* Description of the task
Only the number is wanted: how many lines in the material below contain "button".

---------- Task data

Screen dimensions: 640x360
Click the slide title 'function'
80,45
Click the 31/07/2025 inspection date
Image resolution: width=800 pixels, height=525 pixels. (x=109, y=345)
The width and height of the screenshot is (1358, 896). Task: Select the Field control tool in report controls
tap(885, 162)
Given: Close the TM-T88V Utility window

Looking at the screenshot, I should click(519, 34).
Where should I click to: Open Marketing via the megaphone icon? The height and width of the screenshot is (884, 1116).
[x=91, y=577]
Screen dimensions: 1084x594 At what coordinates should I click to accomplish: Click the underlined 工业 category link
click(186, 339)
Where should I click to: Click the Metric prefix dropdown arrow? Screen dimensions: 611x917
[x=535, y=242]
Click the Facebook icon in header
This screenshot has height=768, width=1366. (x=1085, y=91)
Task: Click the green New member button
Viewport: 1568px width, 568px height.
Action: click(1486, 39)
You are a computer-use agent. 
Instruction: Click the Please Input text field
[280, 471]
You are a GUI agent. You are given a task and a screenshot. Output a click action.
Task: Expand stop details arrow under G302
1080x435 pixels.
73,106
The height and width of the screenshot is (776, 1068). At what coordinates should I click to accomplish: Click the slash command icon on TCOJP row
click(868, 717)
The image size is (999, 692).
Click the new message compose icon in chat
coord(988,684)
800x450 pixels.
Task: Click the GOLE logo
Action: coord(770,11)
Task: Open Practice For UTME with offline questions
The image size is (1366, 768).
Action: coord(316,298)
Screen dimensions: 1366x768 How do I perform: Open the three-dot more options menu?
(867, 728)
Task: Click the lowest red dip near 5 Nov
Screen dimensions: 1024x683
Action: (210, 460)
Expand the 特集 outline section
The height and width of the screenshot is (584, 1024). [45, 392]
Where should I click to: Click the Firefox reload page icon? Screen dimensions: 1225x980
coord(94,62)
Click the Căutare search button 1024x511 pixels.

--------------------

* Expected answer
2